Sybille Kläger erzählt, dass sie mehrere Line-Dance-Gruppen aufgebaut hat und dass sie nach wie vor an verschiedenen Orten Line-Dance-Kurse erteilt. «Das macht grosse Freude und gibt mir viel Befriedigung. Wir sind Frauen jeden Alters und mit den verschiedensten Hintergründen. Das ist spannend und schweisst uns zusammen. Wir haben schon viele tolle Sachen miteinander erlebt.»

Die nächsten Höhepunkte stehen vor der Tür


Vor Ostern, Muttertag und Weihnachten organisiert Sibylle Kläger jeweils eine Floristik-Ausstellung in ihrem Atelier. Ihr macht es grosse Freude, den Blumenschmuck für die entsprechenden Feste in Szene zu setzen. An Ostern seien nach wie vor Eier, Hühner, Hasen und Enten gefragt. Der Muttertag lasse sehr viel offen – je nach Jahrgang und Typ der Schenkenden und auch der beschenkten Mutter seien andere Sachen gefragt. «Da biete ich eine breite Palette von traditionellen Blumenherzen bis zu sehr modernen Kreationen an – jede Kundin und jeder Kunde soll das ihnen Zusagende finden.


Es freut mich natürlich sehr, dass ich auch in Wattwil auf eine längst bekannte Kundschaft zählen darf. Ich hätte nie gedacht, dass die Kunden einen zusätzlichen Weg in Kauf nehmen, um meine Floristik zu kaufen. Das tut mir unheimlich gut.»

Mit Bäuerinnen arbeiten macht besondere Freude


Sibylle Kläger ist bei zahlreichen Bäuerinnenvereinigungen als Leiterin von Floristikkursen bekannt. Sie erzählt, dass es ihr wichtig sei, die Frauen zu animieren, mit den Blumen und dem Grün aus dem eigenen Garten und der eigenen Umgebung zu arbeiten. Die Bäuerinnen staunten immer wieder, was mit einem Stück Rinde, ein paar Holzstecken oder aus einem alten Brett entstehen kann.

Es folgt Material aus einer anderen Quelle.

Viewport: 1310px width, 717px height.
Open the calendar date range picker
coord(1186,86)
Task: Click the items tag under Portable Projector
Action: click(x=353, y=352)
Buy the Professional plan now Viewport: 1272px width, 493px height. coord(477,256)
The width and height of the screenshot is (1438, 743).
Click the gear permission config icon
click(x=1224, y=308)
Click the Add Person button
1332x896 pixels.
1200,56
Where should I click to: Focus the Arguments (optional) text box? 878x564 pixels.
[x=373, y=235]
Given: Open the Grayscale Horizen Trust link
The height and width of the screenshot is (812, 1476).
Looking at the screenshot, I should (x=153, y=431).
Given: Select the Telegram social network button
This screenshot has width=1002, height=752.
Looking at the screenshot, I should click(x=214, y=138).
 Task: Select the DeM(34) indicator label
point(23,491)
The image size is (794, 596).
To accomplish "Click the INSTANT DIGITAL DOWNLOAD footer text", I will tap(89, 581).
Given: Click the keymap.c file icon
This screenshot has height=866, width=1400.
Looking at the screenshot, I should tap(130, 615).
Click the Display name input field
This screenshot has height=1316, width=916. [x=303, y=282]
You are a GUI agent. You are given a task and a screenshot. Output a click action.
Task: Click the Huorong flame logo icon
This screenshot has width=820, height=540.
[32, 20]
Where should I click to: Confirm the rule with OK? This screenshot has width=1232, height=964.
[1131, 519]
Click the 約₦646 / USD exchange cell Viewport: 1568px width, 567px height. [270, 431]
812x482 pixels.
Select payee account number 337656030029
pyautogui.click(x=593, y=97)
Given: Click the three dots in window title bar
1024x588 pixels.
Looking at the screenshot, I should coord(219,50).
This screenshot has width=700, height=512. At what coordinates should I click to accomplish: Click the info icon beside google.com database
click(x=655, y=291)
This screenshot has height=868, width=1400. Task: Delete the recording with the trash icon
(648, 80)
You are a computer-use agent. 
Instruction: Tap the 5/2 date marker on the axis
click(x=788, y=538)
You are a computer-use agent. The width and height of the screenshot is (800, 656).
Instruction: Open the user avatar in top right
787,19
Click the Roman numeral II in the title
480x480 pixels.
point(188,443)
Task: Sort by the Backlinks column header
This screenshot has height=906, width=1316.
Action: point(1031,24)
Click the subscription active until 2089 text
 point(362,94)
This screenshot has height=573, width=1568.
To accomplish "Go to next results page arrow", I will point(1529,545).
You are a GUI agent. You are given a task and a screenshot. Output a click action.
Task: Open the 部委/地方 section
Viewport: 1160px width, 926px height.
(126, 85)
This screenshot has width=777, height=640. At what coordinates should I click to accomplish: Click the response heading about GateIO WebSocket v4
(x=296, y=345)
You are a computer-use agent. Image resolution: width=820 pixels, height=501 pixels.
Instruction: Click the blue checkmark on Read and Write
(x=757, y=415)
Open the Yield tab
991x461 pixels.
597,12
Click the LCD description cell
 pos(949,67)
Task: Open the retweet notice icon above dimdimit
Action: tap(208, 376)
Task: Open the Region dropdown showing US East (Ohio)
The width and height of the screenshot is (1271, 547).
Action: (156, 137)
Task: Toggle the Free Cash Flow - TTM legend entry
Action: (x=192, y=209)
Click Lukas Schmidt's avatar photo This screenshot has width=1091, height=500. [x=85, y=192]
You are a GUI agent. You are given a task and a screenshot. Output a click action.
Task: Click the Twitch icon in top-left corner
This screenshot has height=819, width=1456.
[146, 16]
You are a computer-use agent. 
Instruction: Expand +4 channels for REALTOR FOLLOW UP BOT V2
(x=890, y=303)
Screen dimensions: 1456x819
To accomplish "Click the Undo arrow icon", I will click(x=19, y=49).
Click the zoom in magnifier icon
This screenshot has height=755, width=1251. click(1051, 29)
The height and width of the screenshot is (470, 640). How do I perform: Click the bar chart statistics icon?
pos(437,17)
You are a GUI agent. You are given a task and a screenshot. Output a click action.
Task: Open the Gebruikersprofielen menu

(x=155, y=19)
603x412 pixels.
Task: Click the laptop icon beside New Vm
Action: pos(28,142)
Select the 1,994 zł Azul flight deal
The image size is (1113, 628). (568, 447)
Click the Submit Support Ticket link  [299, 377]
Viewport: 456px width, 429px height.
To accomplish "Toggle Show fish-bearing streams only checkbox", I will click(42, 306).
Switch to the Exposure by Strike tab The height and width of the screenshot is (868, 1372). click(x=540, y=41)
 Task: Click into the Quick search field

«Mich fasziniert jeweils, mit wie viel Fantasie die Bäuerinnen ihre Ideen umsetzen. Es entstehen oft floristische Kunstwerke, die Vergleiche nicht scheuen müssen. In vielen Gärten gibt es Buchs, Funkien oder andere Grünpflanzen, die sich perfekt für Gestecke eignen. «Wenn Bäuerinnen Anregungen bekommen und in einer Gruppe arbeiten, wachsen sie immer wieder über sich hinaus. Das ist toll! So bekommen meine Kursteilnehmerinnen Mut, ihre Pflanzen zu verarbeiten und ihren eigenen Stil zu entdecken. Das macht mir Freude und gibt mir Befriedigung.»